> Texto extraído:
=-=-=

A primeira vez que escrevi as Notas de roda-pé foi precisamente para o Jornalinho de que hoje sou director. Na altura convidaram-me a escrever. Porque não sabia sobre que escrever, e como tinha carta branca rascunhei sobre coisas insignificantes que ficam lá para os lados do pé da página da vida. Não são coisas importantes, nem daquelas sobre que incidem todas as luzes; são antes das que só repara nelas quem anda cá por baixo, nem perto nem longe da correnteza da vida, talvez, quem sabe, um pouco à margem até. De há uns tempos a esta parte repetiram-me o convite. Agora para A Verdade. Seja, escreverei outras Notas de roda-pé sobre outras coisas insignificantes, mas que me dizem respeito, que me espantam, que ficam ou não do lado da corrente em que me encontro, e me fazem pensar e retomar a escrita destas pequenas notas.

=-=-=

> Informação apresentada:
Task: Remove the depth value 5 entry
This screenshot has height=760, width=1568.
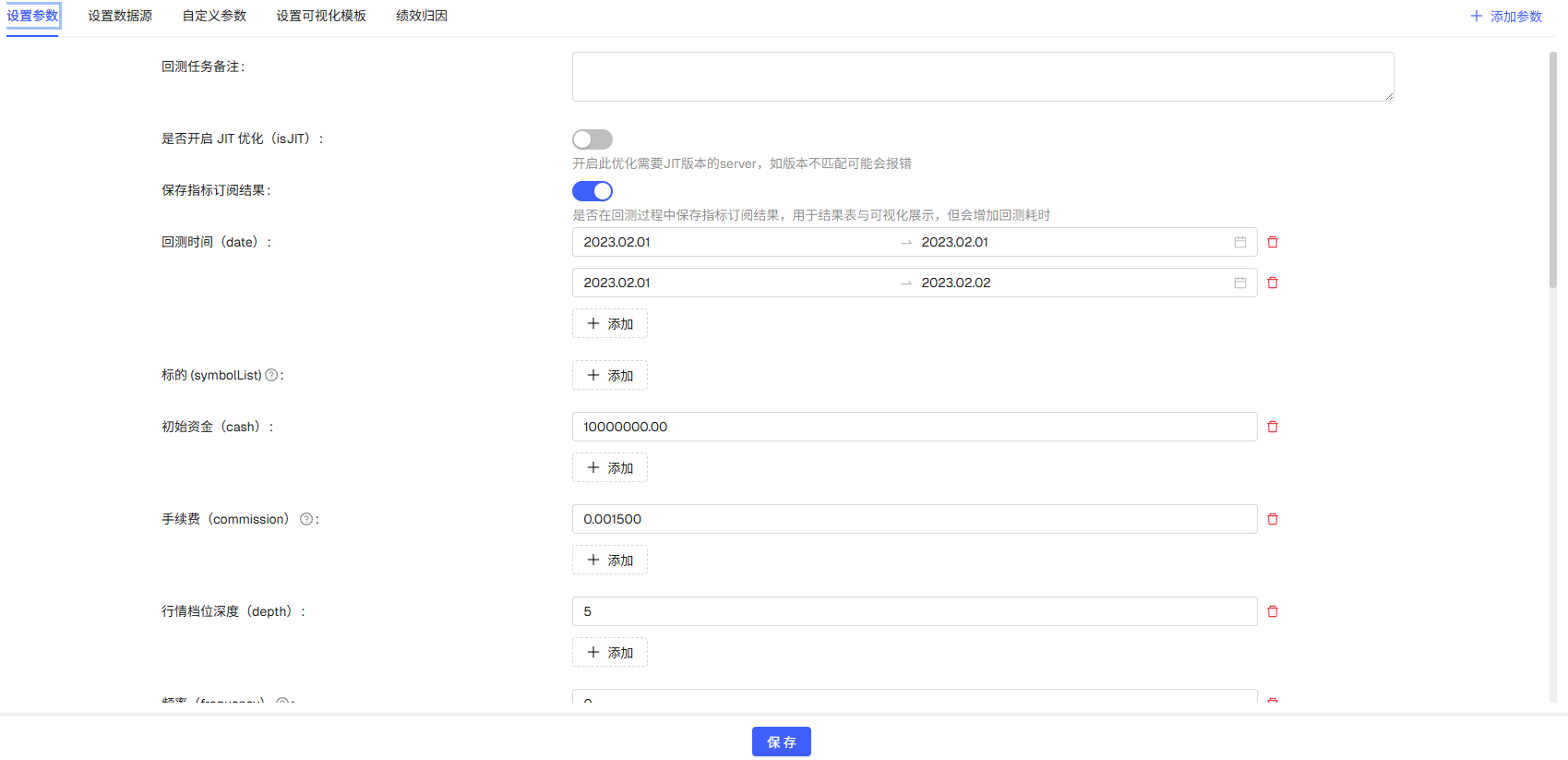Action: point(1273,611)
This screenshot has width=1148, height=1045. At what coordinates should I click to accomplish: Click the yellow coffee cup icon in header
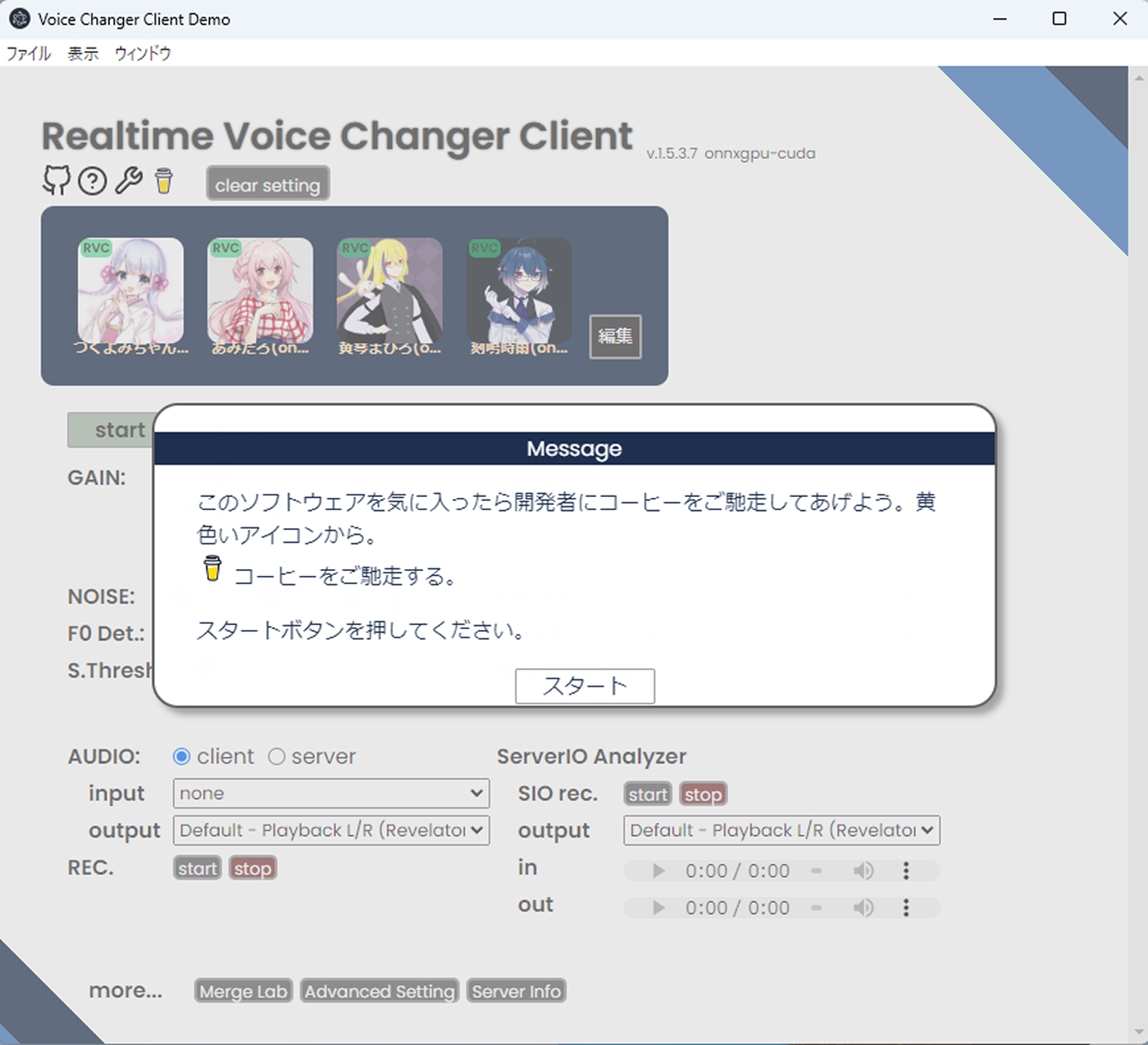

=-=-=

> Desafios:
1. Rebatize no texto sobre as Notas de roda-pé o trecho de "A primeira vez" a "destas pequenas notas.", trocando "Jornalinho" por "Boletim".
2. Segundo o texto sobre as Notas de roda-pé, para que publicação o convite para escrever foi repetido?

> Respostas desenvolvidas:
1.
A primeira vez que escrevi as Notas de roda-pé foi precisamente para o Boletim de que hoje sou director. Na altura convidaram-me a escrever. Porque não sabia sobre que escrever, e como tinha carta branca rascunhei sobre coisas insignificantes que ficam lá para os lados do pé da página da vida. Não são coisas importantes, nem daquelas sobre que incidem todas as luzes; são antes das que só repara nelas quem anda cá por baixo, nem perto nem longe da correnteza da vida, talvez, quem sabe, um pouco à margem até. De há uns tempos a esta parte repetiram-me o convite. Agora para A Verdade. Seja, escreverei outras Notas de roda-pé sobre outras coisas insignificantes, mas que me dizem respeito, que me espantam, que ficam ou não do lado da corrente em que me encontro, e me fazem pensar e retomar a escrita destas pequenas notas.

2. O convite foi repetido para A Verdade.